Patients were seen at 12-weekly interval for the first year for monitoring of rebleeding and hemoglobin levels. They were then monitored for further clinical bleeding, hospitalization for bleeding or anemia, and death for up to 5 years. All medical records were verified by the territory-wide hospital computer system (Clinical Management System, Hong Kong Hospital Authority), which captured all medical records including laboratory results, radiological, surgical, and endoscopy records of all public hospitals in Hong Kong.

Outcome Measures

The primary outcome of this study was the diagnostic yield of CE and mesenteric angiography in identifying the source of bleeding.

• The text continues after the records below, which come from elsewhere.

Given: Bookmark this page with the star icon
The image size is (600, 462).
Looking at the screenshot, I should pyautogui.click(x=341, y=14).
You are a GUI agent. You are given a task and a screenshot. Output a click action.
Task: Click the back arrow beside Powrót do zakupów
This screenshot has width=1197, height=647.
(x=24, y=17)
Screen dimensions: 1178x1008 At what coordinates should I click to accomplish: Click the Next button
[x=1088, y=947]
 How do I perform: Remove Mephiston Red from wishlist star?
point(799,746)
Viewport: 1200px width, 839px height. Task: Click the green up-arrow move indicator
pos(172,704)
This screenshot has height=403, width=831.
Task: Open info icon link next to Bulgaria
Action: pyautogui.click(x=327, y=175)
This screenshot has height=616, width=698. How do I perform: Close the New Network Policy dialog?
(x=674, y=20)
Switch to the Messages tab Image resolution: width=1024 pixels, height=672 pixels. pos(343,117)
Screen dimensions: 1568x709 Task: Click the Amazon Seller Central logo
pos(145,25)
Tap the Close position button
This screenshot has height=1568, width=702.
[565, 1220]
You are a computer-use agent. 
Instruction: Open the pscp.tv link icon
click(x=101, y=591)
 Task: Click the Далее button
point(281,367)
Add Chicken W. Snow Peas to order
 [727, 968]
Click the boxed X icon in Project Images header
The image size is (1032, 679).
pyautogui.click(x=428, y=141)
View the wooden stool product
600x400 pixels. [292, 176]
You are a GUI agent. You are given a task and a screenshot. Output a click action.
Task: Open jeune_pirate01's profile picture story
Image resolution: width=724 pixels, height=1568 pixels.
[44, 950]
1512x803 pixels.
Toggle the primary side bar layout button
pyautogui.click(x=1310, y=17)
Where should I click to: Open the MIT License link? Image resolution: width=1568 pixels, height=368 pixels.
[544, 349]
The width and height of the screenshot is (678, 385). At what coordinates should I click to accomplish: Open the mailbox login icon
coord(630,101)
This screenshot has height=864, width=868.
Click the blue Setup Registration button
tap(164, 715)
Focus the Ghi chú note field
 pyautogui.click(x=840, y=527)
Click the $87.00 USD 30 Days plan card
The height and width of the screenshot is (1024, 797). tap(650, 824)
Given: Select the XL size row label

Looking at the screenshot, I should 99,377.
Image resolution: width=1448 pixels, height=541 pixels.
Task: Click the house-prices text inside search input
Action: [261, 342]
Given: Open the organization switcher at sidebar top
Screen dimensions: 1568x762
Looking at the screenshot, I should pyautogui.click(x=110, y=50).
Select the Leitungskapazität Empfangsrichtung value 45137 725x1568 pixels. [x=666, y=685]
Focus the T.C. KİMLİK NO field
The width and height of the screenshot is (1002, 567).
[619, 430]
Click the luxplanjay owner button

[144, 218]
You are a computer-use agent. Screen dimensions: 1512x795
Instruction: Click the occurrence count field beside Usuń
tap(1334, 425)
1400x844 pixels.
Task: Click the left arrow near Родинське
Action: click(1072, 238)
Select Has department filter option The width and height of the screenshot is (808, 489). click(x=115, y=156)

Secondary outcome measures included long-term rebleeding rates, further hospital admissions for bleeding or anemia, further blood transfusion, and death.

Sample Size Estimation

Based on early studies published at the time of study design,[7,11] we estimated that the diagnostic yield of CE and angiography was 70% and 30%, respectively. Assuming a power (β) of 80% and a two-sided P value (α) of 0.05, 29 patients were required in each study arm.

Statistical Analysis

Analysis was based on intention to treat and all randomized patients were analyzed. Continuous variables were compared by Student's t-test and categorical data were analyzed by Fisher's exact test where appropriate. The proportions of patients with rebleeding in the two groups were compared by log-rank test. A two-sided P value of <0.05 is considered statistically significant.